Transcreva sem alterações o texto sobre anemias hemolíticas desde "Da mesma forma, o" até "torno de 2%.", incluindo também essas palavras finais.

Seção do documento —

<<<<

Da mesma forma, o tratamento envolve, essencialmente, evitar a exposição a estes agentes. No Brasil, estima-se que a prevalência dessa forma de anemia seja de algo em torno de 2%.

Anemias hemolíticas por causas não diretamente relacionadas aos glóbulos vermelhos

Ao contrário das anemias hemolíticas por causas relacionadas aos glóbulos vermelhos, a grande maioria das doenças nesse grupo são adquiridas, ou seja, não são hereditárias (transmitidas dos pais para os filhos). Nesse grupo a doença mais importante é a anemia hemolítica autoimune. Outras doenças mais raras que também são incluídas nesse grupo incluem as anemias hemolíticas provocadas por parasitas (como a malária), as anemias hemolíticas microangiopáticas e a hemoglobinúria paroxística noturna.

>>>>

Trechos de dados —
<<<<

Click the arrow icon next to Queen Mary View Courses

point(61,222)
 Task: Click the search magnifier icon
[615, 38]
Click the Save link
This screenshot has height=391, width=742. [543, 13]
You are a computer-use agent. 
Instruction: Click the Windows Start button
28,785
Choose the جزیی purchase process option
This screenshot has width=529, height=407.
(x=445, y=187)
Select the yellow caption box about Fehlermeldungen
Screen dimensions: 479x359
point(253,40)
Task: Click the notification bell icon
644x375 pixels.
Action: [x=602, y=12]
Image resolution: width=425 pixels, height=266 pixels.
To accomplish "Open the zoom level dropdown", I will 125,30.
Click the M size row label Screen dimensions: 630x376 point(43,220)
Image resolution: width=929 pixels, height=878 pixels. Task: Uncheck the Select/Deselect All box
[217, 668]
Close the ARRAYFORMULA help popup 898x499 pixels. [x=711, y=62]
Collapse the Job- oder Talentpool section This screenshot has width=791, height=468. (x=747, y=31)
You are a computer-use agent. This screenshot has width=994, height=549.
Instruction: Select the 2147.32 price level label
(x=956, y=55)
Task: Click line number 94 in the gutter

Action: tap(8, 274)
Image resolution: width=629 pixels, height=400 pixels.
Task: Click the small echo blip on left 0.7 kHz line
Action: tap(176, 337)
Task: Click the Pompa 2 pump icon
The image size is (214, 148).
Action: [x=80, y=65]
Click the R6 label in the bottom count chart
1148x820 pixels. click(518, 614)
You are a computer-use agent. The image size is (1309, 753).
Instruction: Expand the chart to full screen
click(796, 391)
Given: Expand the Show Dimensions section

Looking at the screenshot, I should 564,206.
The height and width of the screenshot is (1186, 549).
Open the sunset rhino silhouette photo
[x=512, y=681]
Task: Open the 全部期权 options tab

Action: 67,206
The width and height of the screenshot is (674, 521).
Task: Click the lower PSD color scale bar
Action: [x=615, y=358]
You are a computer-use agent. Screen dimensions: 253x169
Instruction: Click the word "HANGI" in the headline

>>>>

Resposta do exercício —
Da mesma forma, o tratamento envolve, essencialmente, evitar a exposição a estes agentes. No Brasil, estima-se que a prevalência dessa forma de anemia seja de algo em torno de 2%.